** What you will do **
Repeat every record below exactly as written.
** Opening Input data block **
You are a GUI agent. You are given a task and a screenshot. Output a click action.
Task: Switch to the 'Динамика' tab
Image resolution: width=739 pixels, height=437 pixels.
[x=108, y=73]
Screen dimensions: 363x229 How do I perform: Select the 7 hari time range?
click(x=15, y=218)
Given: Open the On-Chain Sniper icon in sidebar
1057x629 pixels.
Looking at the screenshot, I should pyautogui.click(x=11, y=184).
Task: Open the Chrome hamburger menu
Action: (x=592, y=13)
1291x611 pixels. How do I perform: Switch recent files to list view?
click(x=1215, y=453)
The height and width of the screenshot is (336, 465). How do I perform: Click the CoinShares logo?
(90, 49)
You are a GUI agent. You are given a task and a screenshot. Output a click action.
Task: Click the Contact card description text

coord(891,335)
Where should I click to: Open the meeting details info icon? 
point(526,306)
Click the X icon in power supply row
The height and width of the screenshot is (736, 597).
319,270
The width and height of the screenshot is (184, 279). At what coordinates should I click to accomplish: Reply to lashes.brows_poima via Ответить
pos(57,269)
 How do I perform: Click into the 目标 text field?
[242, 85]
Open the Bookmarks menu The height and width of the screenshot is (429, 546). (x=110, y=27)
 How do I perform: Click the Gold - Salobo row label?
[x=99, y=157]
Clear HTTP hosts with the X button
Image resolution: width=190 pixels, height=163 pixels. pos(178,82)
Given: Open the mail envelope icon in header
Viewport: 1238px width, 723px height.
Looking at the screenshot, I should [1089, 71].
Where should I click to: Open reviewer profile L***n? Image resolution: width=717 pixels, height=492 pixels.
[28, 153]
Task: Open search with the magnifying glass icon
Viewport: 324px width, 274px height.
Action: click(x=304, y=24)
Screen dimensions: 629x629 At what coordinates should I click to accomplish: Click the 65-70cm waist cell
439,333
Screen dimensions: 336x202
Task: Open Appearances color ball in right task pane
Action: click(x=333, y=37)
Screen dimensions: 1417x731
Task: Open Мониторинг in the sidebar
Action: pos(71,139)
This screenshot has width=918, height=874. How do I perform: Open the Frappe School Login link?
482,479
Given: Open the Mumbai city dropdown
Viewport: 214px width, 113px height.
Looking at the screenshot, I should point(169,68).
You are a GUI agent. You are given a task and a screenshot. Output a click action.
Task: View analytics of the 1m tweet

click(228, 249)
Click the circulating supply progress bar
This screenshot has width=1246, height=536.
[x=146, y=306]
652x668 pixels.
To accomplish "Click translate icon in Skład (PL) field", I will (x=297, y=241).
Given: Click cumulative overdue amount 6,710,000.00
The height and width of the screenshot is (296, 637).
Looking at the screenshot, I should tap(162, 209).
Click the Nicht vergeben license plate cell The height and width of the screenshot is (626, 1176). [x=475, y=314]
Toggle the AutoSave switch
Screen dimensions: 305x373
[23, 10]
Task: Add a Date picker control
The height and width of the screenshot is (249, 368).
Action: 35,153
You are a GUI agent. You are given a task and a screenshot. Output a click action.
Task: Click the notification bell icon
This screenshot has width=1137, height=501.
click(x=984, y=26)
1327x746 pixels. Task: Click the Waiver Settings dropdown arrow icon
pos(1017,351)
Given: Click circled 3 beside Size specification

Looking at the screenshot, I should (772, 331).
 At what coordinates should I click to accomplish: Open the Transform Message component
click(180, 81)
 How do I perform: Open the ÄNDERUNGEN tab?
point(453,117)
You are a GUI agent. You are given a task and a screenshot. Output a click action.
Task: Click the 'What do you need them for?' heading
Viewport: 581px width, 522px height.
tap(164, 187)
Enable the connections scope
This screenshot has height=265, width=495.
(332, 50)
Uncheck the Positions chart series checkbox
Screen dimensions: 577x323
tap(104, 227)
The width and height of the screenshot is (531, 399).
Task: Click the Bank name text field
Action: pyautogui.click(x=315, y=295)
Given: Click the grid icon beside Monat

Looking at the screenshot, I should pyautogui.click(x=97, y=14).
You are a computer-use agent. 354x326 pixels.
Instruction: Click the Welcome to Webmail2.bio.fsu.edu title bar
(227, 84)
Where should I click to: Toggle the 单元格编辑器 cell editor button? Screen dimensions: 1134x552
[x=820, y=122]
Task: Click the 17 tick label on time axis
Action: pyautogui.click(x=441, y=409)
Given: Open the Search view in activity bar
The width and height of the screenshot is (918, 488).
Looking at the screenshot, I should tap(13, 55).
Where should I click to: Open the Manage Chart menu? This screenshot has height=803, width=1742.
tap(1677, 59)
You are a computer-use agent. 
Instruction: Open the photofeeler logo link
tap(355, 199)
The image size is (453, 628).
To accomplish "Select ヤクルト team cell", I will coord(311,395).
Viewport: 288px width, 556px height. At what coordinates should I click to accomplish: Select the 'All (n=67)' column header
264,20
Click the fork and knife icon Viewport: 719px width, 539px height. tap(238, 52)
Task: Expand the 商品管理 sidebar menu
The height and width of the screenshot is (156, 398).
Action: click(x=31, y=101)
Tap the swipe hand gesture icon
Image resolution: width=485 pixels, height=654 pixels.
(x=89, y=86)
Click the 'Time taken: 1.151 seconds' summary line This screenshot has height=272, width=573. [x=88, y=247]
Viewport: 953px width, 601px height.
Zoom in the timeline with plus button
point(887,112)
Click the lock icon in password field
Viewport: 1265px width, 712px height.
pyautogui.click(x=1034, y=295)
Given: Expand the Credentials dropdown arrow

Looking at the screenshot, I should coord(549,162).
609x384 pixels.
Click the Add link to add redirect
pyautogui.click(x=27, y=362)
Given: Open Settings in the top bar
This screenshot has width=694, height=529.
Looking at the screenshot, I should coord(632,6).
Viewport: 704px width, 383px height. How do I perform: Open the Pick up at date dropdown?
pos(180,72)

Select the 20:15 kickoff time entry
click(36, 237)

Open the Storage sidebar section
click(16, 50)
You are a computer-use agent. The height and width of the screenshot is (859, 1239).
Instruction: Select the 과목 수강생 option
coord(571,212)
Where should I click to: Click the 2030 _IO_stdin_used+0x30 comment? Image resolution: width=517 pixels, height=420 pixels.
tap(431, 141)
** Closing Input data block **
** Solution for this problem **
You are a GUI agent. You are given a task and a screenshot. Output a click action.
Task: Switch to the 'Динамика' tab
Image resolution: width=739 pixels, height=437 pixels.
[x=108, y=73]
Screen dimensions: 363x229 How do I perform: Select the 7 hari time range?
click(x=15, y=218)
Given: Open the On-Chain Sniper icon in sidebar
1057x629 pixels.
Looking at the screenshot, I should pyautogui.click(x=11, y=184).
Task: Open the Chrome hamburger menu
Action: (x=592, y=13)
1291x611 pixels. How do I perform: Switch recent files to list view?
click(x=1215, y=453)
The height and width of the screenshot is (336, 465). How do I perform: Click the CoinShares logo?
(90, 49)
You are a GUI agent. You are given a task and a screenshot. Output a click action.
Task: Click the Contact card description text

coord(891,335)
Where should I click to: Open the meeting details info icon? 
point(526,306)
Click the X icon in power supply row
The height and width of the screenshot is (736, 597).
319,270
The width and height of the screenshot is (184, 279). At what coordinates should I click to accomplish: Reply to lashes.brows_poima via Ответить
pos(57,269)
 How do I perform: Click into the 目标 text field?
[242, 85]
Open the Bookmarks menu The height and width of the screenshot is (429, 546). (x=110, y=27)
 How do I perform: Click the Gold - Salobo row label?
[x=99, y=157]
Clear HTTP hosts with the X button
Image resolution: width=190 pixels, height=163 pixels. pos(178,82)
Given: Open the mail envelope icon in header
Viewport: 1238px width, 723px height.
Looking at the screenshot, I should [1089, 71].
Where should I click to: Open reviewer profile L***n? Image resolution: width=717 pixels, height=492 pixels.
[28, 153]
Task: Open search with the magnifying glass icon
Viewport: 324px width, 274px height.
Action: click(x=304, y=24)
Screen dimensions: 629x629 At what coordinates should I click to accomplish: Click the 65-70cm waist cell
439,333
Screen dimensions: 336x202
Task: Open Appearances color ball in right task pane
Action: click(x=333, y=37)
Screen dimensions: 1417x731
Task: Open Мониторинг in the sidebar
Action: pos(71,139)
This screenshot has width=918, height=874. How do I perform: Open the Frappe School Login link?
482,479
Given: Open the Mumbai city dropdown
Viewport: 214px width, 113px height.
Looking at the screenshot, I should point(169,68).
You are a GUI agent. You are given a task and a screenshot. Output a click action.
Task: View analytics of the 1m tweet

click(228, 249)
Click the circulating supply progress bar
This screenshot has width=1246, height=536.
[x=146, y=306]
652x668 pixels.
To accomplish "Click translate icon in Skład (PL) field", I will (x=297, y=241).
Given: Click cumulative overdue amount 6,710,000.00
The height and width of the screenshot is (296, 637).
Looking at the screenshot, I should tap(162, 209).
Click the Nicht vergeben license plate cell The height and width of the screenshot is (626, 1176). [x=475, y=314]
Toggle the AutoSave switch
Screen dimensions: 305x373
[23, 10]
Task: Add a Date picker control
The height and width of the screenshot is (249, 368).
Action: 35,153
You are a GUI agent. You are given a task and a screenshot. Output a click action.
Task: Click the notification bell icon
This screenshot has width=1137, height=501.
click(x=984, y=26)
1327x746 pixels. Task: Click the Waiver Settings dropdown arrow icon
pos(1017,351)
Given: Click circled 3 beside Size specification

Looking at the screenshot, I should (772, 331).
 At what coordinates should I click to accomplish: Open the Transform Message component
click(180, 81)
 How do I perform: Open the ÄNDERUNGEN tab?
point(453,117)
You are a GUI agent. You are given a task and a screenshot. Output a click action.
Task: Click the 'What do you need them for?' heading
Viewport: 581px width, 522px height.
tap(164, 187)
Enable the connections scope
This screenshot has height=265, width=495.
(332, 50)
Uncheck the Positions chart series checkbox
Screen dimensions: 577x323
tap(104, 227)
The width and height of the screenshot is (531, 399).
Task: Click the Bank name text field
Action: pyautogui.click(x=315, y=295)
Given: Click the grid icon beside Monat

Looking at the screenshot, I should pyautogui.click(x=97, y=14).
You are a computer-use agent. 354x326 pixels.
Instruction: Click the Welcome to Webmail2.bio.fsu.edu title bar
(227, 84)
Where should I click to: Toggle the 单元格编辑器 cell editor button? Screen dimensions: 1134x552
[x=820, y=122]
Task: Click the 17 tick label on time axis
Action: pyautogui.click(x=441, y=409)
Given: Open the Search view in activity bar
The width and height of the screenshot is (918, 488).
Looking at the screenshot, I should tap(13, 55).
Where should I click to: Open the Manage Chart menu? This screenshot has height=803, width=1742.
tap(1677, 59)
You are a computer-use agent. 
Instruction: Open the photofeeler logo link
tap(355, 199)
The image size is (453, 628).
To accomplish "Select ヤクルト team cell", I will coord(311,395).
Viewport: 288px width, 556px height. At what coordinates should I click to accomplish: Select the 'All (n=67)' column header
264,20
Click the fork and knife icon Viewport: 719px width, 539px height. tap(238, 52)
Task: Expand the 商品管理 sidebar menu
The height and width of the screenshot is (156, 398).
Action: click(x=31, y=101)
Tap the swipe hand gesture icon
Image resolution: width=485 pixels, height=654 pixels.
(x=89, y=86)
Click the 'Time taken: 1.151 seconds' summary line This screenshot has height=272, width=573. [x=88, y=247]
Viewport: 953px width, 601px height.
Zoom in the timeline with plus button
point(887,112)
Click the lock icon in password field
Viewport: 1265px width, 712px height.
pyautogui.click(x=1034, y=295)
Given: Expand the Credentials dropdown arrow

Looking at the screenshot, I should coord(549,162).
609x384 pixels.
Click the Add link to add redirect
pyautogui.click(x=27, y=362)
Given: Open Settings in the top bar
This screenshot has width=694, height=529.
Looking at the screenshot, I should coord(632,6).
Viewport: 704px width, 383px height. How do I perform: Open the Pick up at date dropdown?
pos(180,72)

Select the 20:15 kickoff time entry
click(36, 237)

Open the Storage sidebar section
click(16, 50)
You are a computer-use agent. The height and width of the screenshot is (859, 1239).
Instruction: Select the 과목 수강생 option
coord(571,212)
Where should I click to: Click the 2030 _IO_stdin_used+0x30 comment? Image resolution: width=517 pixels, height=420 pixels.
tap(431, 141)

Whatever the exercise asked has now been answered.